Bis ans Ende seines natürlichen Lebens.
Hinter ihrem Schleier aus Privatinseln ... Reittournieren ...
Immobilienauktionen
sagt Lady Tramp: »Der Apfel fällt nicht weit.«
Sie sagt: »Wir alle sind ... irgendwie Genies.«
»Nur«, sagt sie, »manche von uns auf andere Weise.«
Pennerglück
Eine Erzählung von Lady Tramp
Wenn man auf Fernsehen und Zeitungen verzichtet, ist der Morgen das Schwierigste: die erste Tasse Kaffee. In der Stunde nach dem Aufwachen will man doch wieder Anschluss an den Rest der Welt bekommen. Aber ihre neue Regel ist: Kein Radio. Kein Fernsehen. Keine Zeitung. Radikalentzug.
Zeig ihr ein Heft von Vogue , und Mrs. Keyes schnürt es immer noch die Kehle zu.
Die Zeitung kommt, und sie wirft sie einfach in den Müll. Nimmt nicht einmal das Gummiband ab. Man kann nie wissen, wie die Schlagzeile lautet:
»Killer tötet wieder Bettler«
Oder: »Obdachlose Frau ermordet aufgefunden«
Meist liest Mrs. Keyes beim Frühstück Kataloge. Hat man am Telefon bloß mal einen einzigen Wunderschuhspanner bestellt, bekommt man für den Rest seines Lebens Woche für Woche stapelweise Kataloge zugeschickt. Artikel fürs Haus. Für den Garten. Artikel, die einem helfen, Zeit und Platz zu sparen. Werkzeuge. Neue Erfindungen.

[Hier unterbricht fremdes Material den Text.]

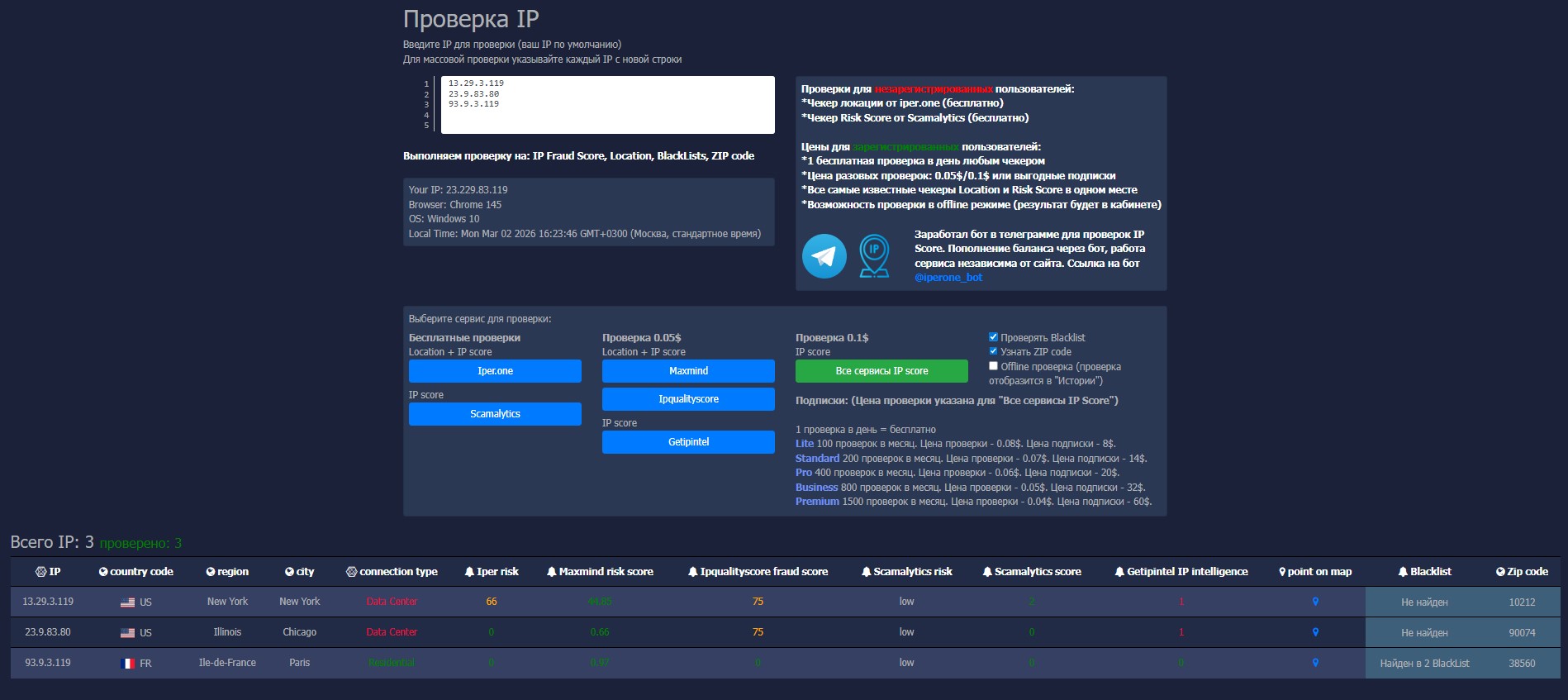The image size is (1568, 700).
Task: Open map pin for 13.29.3.119 row
Action: [x=1315, y=602]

Auf die Anrichte in der Küche, wo früher der Fernseher stand, hat sie ein Aquarium gestellt, darin lebt eine Echse, die passend zum Dekor die Farbe verändert. Man schaltet die Heizlampe an, und das Aquarium erzählt einem nichts von einem Penner, den man mit einer Kugel im Kopf aus dem Fluss gefischt hat, das fünfzehnte Opfer einer Serie von Morden an Obdachlosen, die in den letzten Wochen erstochen, erschossen oder mit Feuerzeugbenzin verbrannt aufgefunden wurden, nichts von der Panik dieser Leute, die sich trotz der neuerlich ausgebrochenen Tuberkulose nachts in den Unterkünften drängen. Güterzüge, die aus der Stadt fahren, sind gerammelt voll. Engagierte Bürger behaupten, die Stadt habe die Bettler zum Abschuss freigegeben. Das alles erfährt man schon, wenn man nur an einem Zeitungskiosk vorbeigeht. Oder wenn man in ein Taxi steigt, und das Radio ist voll aufgedreht.
Man besorgt sich ein Aquarium, stellt es dorthin, wo früher der Fernseher stand, und setzt eine Echse rein - irgend ein dummes Vieh, das glaubt, es sei sonst wohin verschlagen worden, bloß weil die Putzfrau ein Steinchen in seinem Glaskasten verschoben hat.
Man nennt das Cocooning, wenn einem die Wohnung die Welt ersetzt.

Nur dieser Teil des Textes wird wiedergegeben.